High-end audio cable
High-end audio cables are claimed to improve the sound quality of high-fidelity audio systems. Since the audio signal passes through cables on its way from the source to the amplifier, or from the amplifier to the speakers, the cables will affect that signal. Basic system frequency response can be calculated from the electrical properties of the cables, and components on either side of the cables. These electrical properties include resistance, capacitance, inductance and electrical conductance. All cables will affect the audio signal in a number of other ways that are not predicted by the resistance, capacitance, inductance and electrical conductance. For example, science predicts that shielding, and the triboelectric effect will play roles in cables depending upon the application. The perceived quality of the sound reproduction is influenced by psychoacoustic effects.
Controversy
There is controversy among audiophiles surrounding the impact that cables have on audio systems. While it is a fact that cables change the audio signal, the audibility of the changes is questioned by many.
On one side of the controversy are some cable manufacturers who are willing to provide evidence of the impact that their cables make. A carefully-made frequency response plot is a direct measurement of the difference that cables can make in the playback of a system. Attenuation of the high frequencies (roll-off) of the audio signal can be explained by the effects of capacitance and inductance of the cables used in the system. In short, the energy stored in the capacitance and inductance of the cables will affect the flow of energy from audio signal source to load, causing attenuation which varies depending on the frequency of the audio signal.
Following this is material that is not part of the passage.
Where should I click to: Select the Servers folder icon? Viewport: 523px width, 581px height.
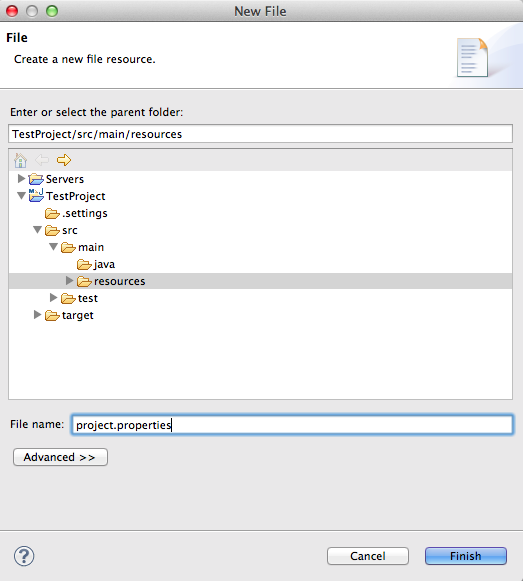(36, 179)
On the other side of the controversy are claims [1] [2] that indicate that even among audiophiles, in a double blind test it is difficult or impossible to distinguish extremely expensive, exotic speaker cables from ordinary lamp cords or budget 12AWG copper speaker wire.
It should be noted as anecdotal evidence that the audio cable industry has grown substantially over the last 20 years as customers purchase more and more high-end audio cables with the goal of improving their audio systems. In addition, virtually all major high-fidelity audio publications regularly review audio cables for their sonic attributes.
Digital Cables
One of the more contentious areas is in digital cable design, with high end cables being sold with claims of "distortion-free signal transfer" [3]. Some have argued that since digital data transfers incorporate error correction then any cable that is capable of transferring bits should provide distortion free signals. The bit rates (approximately 1MBit/s) and distance travelled are considerably lower than for other data transfer technologies such as gigabit ethernet.
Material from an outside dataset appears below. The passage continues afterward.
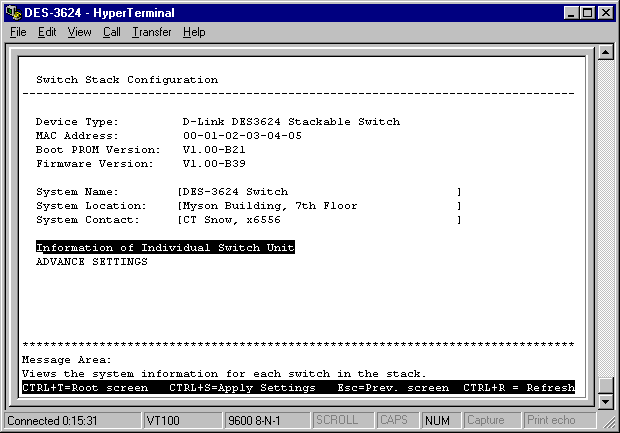Maximize the HyperTerminal window
Screen dimensions: 620x433
pos(587,13)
It has been suggested that because the timing signal is sent as an analogue signal that if the wave is distorted by an incorrectly specified cable the incoming bits may be assigned to the wrong time bin, thereby distorting the sound. However, provided it is industry standard 75 Ohm cable then there remains considerable controversy among audiophiles over whether a high end cable provides any improvement over an entry-level $3 cable. [4]
Cable theory
There are almost as many theories as to how an audio cable improves the sound as there are manufacturers.
Common theories of cable design
Some manufacturers of low- to medium-end cables as well as do-it-yourself cable designers stick to the basics of capacitance, resistance, and inductance. (Hereafter referred to as a group by LCR, where L is the symbol for inductance and C for capacitance and R for resistance.) They are also noted for their critical approach to selecting materials based on dielectric properties (for insulators) and resistive properties (for conductors) and all electrical properties for geometry.
The conductors are generally at least made from high-purity copper or even silver. (Some audiophiles see silver as having a "bright," "harsh" sound with "glare," though this may simply be the synesthetic effect due to the color of the metal. Many silver-based cables have been subjectively reviewed as sounding completely unlike this common characterization.) Often, manufacturers will use oxygen-free, "long-crystal," or high-purity copper, though the particular benefits of these traits in an electrical sense are unproven with regards to audio transmission. Practically, all copper intended for electrical purposes is oxygen-free and of high purity.
These cable designs are often easy to make at home, with popular "recipes" for budget high-end audio cables published by Jon Risch.
Higher-end cables are often characterized by expensive and exotic materials, as well as exotic geometries. They are usually manufactured for the vendor, whereas many lower-end cables are handmade from raw stock or incorporate ready-made cable types from vendors such as Belden or Canare.
Missing from most of these is the fact that the shield should be connected ONLY at the source end to prevent circulating currents in the shields! This fact is well established in circuits involving critical measurements.